___ Information provided

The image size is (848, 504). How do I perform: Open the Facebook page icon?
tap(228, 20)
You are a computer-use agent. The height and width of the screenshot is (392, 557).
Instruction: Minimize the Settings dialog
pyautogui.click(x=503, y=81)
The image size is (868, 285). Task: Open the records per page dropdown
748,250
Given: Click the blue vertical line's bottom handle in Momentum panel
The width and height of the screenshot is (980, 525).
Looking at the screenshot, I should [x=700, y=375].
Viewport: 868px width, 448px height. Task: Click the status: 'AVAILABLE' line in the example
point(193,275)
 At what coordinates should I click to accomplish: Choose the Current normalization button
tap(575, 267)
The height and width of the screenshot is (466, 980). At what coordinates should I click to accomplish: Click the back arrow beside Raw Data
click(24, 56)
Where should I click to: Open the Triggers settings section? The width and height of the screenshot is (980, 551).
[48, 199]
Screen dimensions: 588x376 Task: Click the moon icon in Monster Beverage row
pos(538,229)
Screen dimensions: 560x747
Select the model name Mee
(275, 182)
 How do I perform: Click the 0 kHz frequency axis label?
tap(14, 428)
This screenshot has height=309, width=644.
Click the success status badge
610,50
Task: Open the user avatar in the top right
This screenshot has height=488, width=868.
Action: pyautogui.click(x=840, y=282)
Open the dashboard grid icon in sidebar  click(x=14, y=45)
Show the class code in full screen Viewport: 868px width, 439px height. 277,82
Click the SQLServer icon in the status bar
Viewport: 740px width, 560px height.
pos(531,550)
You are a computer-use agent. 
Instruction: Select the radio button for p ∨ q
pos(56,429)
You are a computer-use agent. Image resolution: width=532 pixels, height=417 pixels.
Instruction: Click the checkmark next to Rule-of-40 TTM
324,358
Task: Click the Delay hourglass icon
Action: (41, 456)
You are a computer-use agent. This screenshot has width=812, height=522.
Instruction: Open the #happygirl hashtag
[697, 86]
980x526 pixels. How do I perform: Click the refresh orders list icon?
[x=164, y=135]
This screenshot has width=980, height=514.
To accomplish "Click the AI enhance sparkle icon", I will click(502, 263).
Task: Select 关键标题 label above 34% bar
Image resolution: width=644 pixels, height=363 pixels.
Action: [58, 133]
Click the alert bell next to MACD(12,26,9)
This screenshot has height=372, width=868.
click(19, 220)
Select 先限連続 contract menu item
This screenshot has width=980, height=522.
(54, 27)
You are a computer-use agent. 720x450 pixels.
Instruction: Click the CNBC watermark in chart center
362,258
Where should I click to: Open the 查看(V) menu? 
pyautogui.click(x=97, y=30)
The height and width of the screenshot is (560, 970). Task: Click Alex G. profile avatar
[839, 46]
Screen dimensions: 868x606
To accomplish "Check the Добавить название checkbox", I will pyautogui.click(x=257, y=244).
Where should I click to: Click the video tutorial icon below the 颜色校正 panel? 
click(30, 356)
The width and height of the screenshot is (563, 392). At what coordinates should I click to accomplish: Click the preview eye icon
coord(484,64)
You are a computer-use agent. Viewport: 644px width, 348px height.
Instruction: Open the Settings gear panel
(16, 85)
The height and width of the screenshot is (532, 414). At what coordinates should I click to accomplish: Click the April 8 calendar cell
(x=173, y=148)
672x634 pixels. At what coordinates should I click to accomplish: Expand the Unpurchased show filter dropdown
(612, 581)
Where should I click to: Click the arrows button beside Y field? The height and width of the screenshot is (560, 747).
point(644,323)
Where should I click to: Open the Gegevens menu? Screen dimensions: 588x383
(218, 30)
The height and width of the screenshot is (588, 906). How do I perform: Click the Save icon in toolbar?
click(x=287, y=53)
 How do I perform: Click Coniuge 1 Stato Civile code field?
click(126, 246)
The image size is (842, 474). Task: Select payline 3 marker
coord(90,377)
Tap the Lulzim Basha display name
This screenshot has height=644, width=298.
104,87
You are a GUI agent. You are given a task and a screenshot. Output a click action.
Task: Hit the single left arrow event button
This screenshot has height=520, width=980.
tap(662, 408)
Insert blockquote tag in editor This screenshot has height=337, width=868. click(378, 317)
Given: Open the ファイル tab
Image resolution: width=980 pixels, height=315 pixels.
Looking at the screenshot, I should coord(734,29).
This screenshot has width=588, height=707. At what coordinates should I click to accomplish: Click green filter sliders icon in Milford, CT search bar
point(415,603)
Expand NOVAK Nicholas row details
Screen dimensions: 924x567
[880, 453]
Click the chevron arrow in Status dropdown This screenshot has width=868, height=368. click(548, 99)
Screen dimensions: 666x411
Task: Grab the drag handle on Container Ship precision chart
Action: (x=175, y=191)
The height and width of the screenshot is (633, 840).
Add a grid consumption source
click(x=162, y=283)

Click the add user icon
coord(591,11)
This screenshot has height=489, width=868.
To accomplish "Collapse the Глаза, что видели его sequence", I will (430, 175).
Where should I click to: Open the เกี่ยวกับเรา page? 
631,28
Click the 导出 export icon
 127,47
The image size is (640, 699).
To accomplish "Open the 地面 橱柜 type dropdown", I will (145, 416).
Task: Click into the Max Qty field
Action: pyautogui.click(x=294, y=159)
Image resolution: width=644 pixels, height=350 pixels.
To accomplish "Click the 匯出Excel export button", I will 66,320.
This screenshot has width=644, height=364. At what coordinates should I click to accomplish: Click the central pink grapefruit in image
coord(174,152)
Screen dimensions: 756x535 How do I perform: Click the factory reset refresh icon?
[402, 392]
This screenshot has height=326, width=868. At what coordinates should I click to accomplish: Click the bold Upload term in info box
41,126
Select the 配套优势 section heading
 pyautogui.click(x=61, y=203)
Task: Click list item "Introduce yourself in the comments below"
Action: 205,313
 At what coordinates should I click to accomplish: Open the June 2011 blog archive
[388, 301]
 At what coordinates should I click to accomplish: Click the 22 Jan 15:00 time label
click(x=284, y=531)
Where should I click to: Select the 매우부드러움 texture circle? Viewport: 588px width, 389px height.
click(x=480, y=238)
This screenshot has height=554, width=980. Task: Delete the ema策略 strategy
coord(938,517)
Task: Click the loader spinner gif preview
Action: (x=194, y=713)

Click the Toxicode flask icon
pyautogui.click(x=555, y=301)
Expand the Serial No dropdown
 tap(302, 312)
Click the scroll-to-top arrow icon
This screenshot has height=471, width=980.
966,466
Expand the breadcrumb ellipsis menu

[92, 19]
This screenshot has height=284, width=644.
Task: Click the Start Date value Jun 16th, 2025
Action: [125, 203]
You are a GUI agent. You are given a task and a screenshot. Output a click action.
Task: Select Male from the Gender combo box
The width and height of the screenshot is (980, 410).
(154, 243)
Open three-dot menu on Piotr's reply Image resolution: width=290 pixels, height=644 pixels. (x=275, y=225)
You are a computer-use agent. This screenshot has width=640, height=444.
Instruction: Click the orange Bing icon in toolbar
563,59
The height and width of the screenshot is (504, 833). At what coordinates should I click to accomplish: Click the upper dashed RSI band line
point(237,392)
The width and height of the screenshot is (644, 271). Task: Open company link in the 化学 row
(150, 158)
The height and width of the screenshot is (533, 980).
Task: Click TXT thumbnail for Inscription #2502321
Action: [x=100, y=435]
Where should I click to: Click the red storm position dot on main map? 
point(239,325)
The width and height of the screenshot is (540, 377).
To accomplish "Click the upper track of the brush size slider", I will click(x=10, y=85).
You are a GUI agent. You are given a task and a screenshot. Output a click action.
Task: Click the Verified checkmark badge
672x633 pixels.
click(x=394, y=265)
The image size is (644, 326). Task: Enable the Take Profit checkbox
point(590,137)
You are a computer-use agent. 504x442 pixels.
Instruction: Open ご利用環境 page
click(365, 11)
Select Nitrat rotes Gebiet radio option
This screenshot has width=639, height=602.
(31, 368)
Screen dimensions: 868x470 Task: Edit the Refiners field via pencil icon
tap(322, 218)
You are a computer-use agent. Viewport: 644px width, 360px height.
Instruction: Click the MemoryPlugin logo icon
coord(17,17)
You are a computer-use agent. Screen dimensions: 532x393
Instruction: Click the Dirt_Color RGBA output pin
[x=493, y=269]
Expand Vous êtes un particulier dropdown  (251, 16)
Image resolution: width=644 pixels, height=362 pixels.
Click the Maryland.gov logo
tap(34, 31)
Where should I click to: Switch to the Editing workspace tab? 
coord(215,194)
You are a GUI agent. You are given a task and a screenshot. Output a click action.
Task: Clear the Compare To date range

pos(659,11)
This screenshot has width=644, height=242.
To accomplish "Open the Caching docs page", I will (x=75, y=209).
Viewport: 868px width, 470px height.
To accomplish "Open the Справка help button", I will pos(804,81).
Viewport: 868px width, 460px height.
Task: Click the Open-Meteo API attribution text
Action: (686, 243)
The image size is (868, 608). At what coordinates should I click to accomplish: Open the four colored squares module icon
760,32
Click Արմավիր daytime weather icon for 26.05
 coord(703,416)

______

### Task to complete
Give back, exactly as written, the stretch from the line with "The height and width of the screenshot is (466, 980)." through the line with "Open the dashboard", and no other lines from the records above.

### Response to this task
The height and width of the screenshot is (466, 980). At what coordinates should I click to accomplish: Click the back arrow beside Raw Data
click(24, 56)
Where should I click to: Open the Triggers settings section? The width and height of the screenshot is (980, 551).
[48, 199]
Screen dimensions: 588x376 Task: Click the moon icon in Monster Beverage row
pos(538,229)
Screen dimensions: 560x747
Select the model name Mee
(275, 182)
 How do I perform: Click the 0 kHz frequency axis label?
tap(14, 428)
This screenshot has height=309, width=644.
Click the success status badge
610,50
Task: Open the user avatar in the top right
This screenshot has height=488, width=868.
Action: pyautogui.click(x=840, y=282)
Open the dashboard grid icon in sidebar  click(x=14, y=45)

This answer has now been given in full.